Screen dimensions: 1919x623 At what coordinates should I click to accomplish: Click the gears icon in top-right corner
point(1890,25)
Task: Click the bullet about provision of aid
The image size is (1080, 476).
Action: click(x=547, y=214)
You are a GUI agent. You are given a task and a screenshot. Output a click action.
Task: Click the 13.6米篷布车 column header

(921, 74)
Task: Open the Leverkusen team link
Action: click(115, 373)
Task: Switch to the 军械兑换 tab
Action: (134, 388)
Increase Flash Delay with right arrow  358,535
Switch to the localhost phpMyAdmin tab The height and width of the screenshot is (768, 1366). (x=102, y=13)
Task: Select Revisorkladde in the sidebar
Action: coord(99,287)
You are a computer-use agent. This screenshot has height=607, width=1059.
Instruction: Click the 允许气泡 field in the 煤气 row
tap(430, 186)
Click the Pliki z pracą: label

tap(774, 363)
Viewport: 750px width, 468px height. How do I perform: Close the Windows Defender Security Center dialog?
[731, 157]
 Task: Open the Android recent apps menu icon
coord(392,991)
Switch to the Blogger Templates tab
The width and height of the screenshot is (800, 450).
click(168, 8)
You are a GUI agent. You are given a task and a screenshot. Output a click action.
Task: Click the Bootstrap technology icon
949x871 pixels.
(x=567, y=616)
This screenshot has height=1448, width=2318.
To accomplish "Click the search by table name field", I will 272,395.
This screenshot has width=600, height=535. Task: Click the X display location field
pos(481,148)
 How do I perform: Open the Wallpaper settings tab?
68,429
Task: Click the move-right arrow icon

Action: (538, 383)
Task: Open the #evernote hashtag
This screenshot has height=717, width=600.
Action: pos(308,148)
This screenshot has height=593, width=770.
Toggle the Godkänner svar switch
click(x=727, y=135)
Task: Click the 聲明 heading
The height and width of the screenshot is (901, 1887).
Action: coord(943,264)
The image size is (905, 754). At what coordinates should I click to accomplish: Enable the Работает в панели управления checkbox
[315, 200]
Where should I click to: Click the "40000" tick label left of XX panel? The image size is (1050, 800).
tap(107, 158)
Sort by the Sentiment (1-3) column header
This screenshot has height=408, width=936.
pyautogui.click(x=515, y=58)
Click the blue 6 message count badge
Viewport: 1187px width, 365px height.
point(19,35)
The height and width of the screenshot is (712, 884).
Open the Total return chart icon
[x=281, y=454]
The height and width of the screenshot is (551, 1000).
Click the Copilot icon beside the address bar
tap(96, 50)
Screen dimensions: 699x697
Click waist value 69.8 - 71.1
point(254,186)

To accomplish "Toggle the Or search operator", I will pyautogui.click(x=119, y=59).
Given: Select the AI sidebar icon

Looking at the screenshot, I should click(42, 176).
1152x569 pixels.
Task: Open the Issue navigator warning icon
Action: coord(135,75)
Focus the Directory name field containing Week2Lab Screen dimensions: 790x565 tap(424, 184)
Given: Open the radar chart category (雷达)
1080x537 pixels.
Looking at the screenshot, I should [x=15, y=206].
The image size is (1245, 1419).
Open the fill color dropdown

• [Problem to work on] When a line in the listing above holds the word "search", copy it.

• [Response to this exercise]
To accomplish "Click the search by table name field", I will 272,395.
To accomplish "Toggle the Or search operator", I will pyautogui.click(x=119, y=59).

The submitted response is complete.